Open-architecture, standards-based hardware choices reduce downtime risk by enabling manufacturers to integrate hardware from various manufacturers into their operations as needed. Though software-abstracted controls can integrate with proprietary systems, hardware that leverages standards such as MTP brings operators close to the “plug and produce” ideal envisioned for modular manufacturing. This drives agility and provides supply chain redundancy in the event of unexpected disruptions or rapid scaling. By choosing solutions designed for interoperability, future risks are minimized.

Machine Learning is Changing Industrial Automation

The advancements in software and hardware for machine learning deployments are accelerating. Compute is becoming more powerful and less expensive, while using less power and generating less heat. “The future of industrial AI is multimodal, generative, and deeply embodied. Vision-language models that can see, read, and reason will serve as intelligent co-workers on the factory floor, enabling robots and humans to collaborate seamlessly.

Ultimately, the factory of the future will be software-defined, where perception and intelligence — powered by the “vision cortex” — make automation as adaptive and reconfigurable as the human workforce itself,” Malsch expands. Low-impact models can run alongside other processes. Hardware specialization between training and operational (inference) model execution is reducing overhead costs for industrial machine learning by increasing supply in tight hardware markets. Overall, machine learning is poised to become increasingly ubiquitous and less expensive for industrial deployment each year.
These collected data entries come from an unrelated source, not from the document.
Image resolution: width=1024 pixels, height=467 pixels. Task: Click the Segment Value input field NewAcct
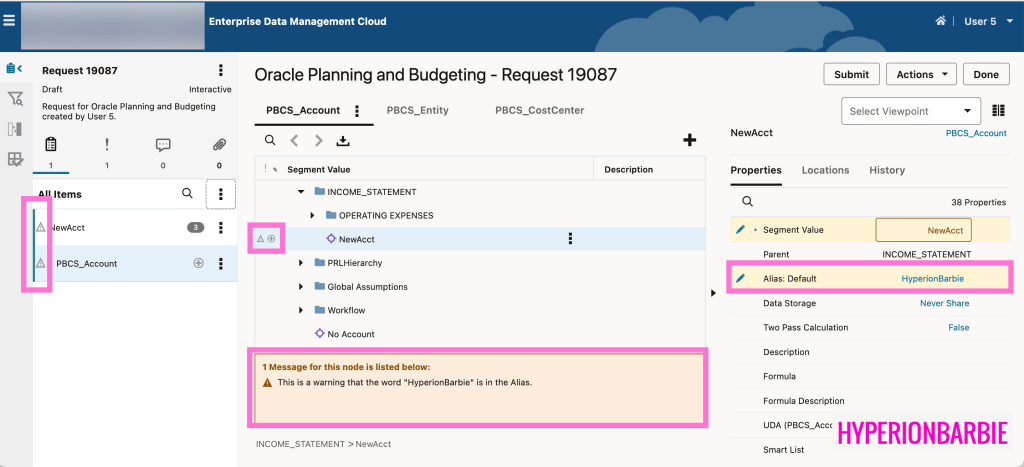pyautogui.click(x=923, y=230)
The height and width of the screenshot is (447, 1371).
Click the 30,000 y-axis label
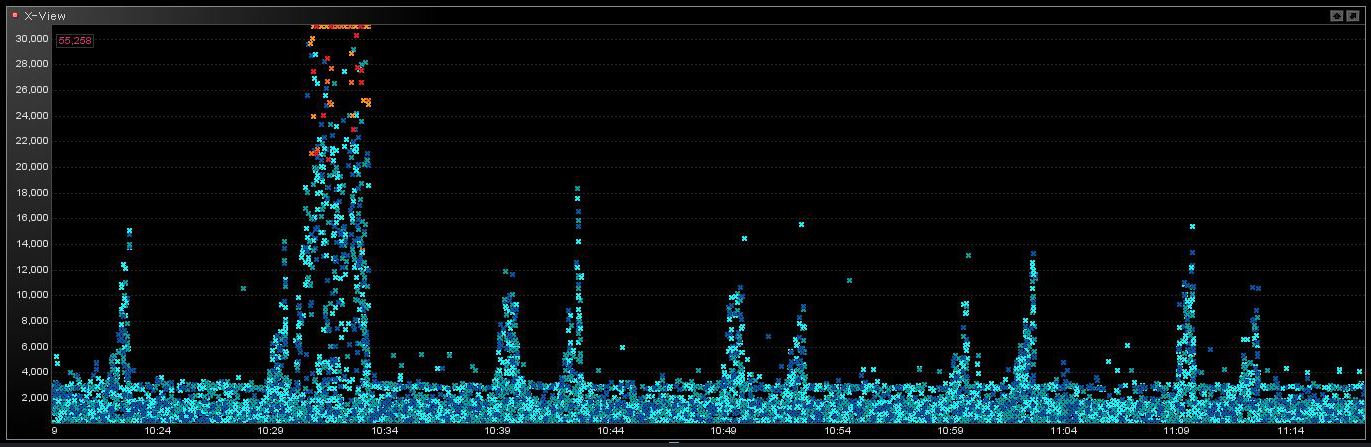point(31,38)
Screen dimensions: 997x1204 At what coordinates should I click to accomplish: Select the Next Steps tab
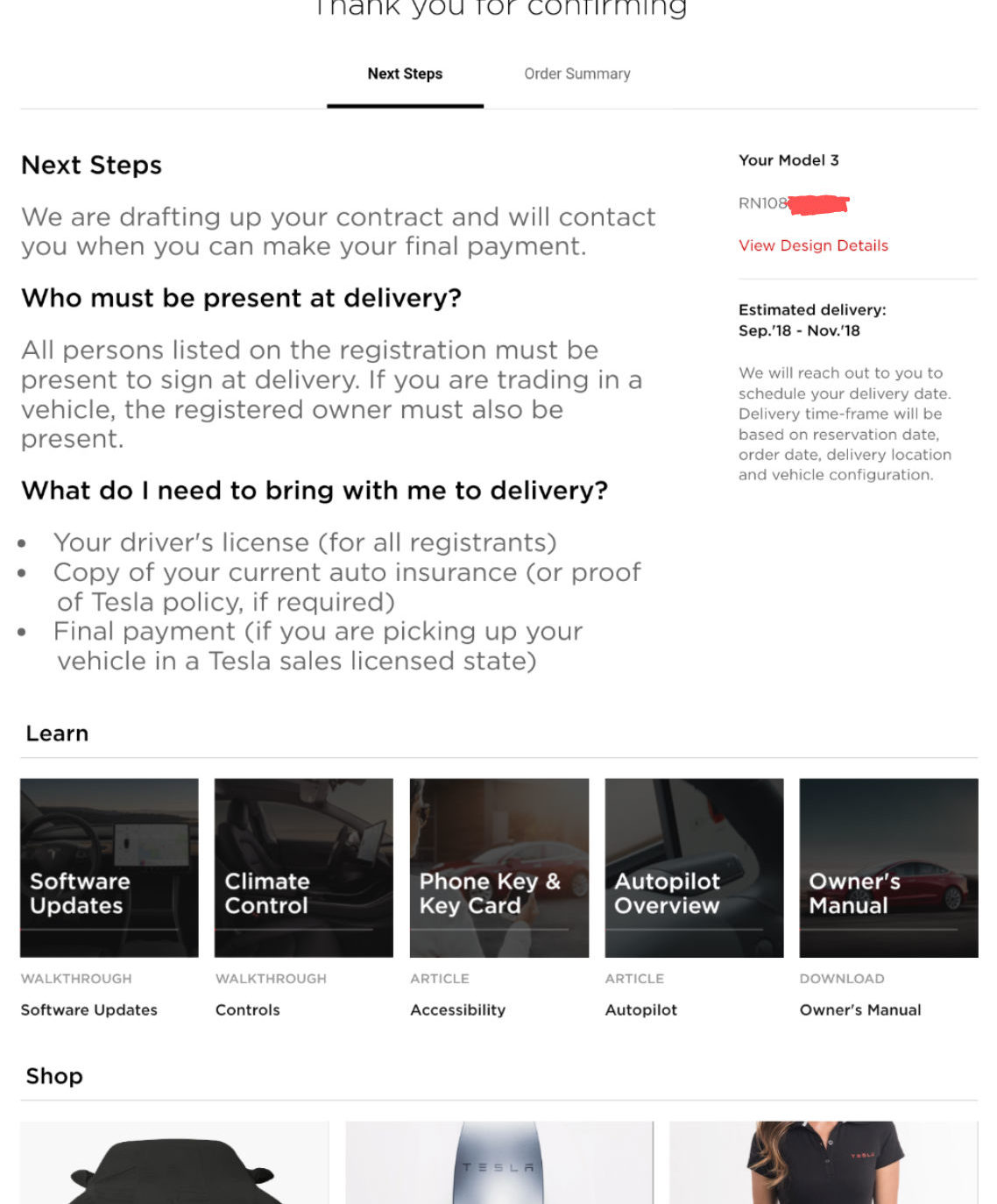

In many industries, machine learning has started to become the norm, making it a requirement to compete. The adaptability of software-abstracted automation powered by machine learning, coupled with the efficiency gain and associated cost savings, creates a new baseline for competition that legacy processes often can’t meet. “Future machine learning trends in industry are centered around greater intelligence, autonomy, and integration,” Quasey describes. “Edge-based AI enables real-time decision-making directly on factory equipment, reducing latency and reliance on cloud infrastructure. Digital twins and simulation-based learning are becoming essential for virtual testing and optimization, allowing manufacturers to simulate production scenarios and predict outcomes before making physical changes, reducing development costs and time.”

Meeting market demands in a dynamic, global economic environment means having flexibility. Keeping costs low while trying to scale, with a labor market lacking the necessary skill sets, can require automation more than ever before. Decision-makers need to analyze operations now to understand their readiness to integrate automation and machine learning into their processes.

Machine learning has enabled new levels of efficiency while reducing the upfront cost of many automation deployments. The ability to learn from operations, adapt to unique situations, and continuously improve provide previously unrealizable agility. Software-abstracted controls reduce operational risk, and the unified data architecture, spanning from process to supply chain, delivers unprecedented transparency. The ability to scale or shift production dynamically to meet shifting market demands while keeping costs low will define competitiveness for many manufacturers.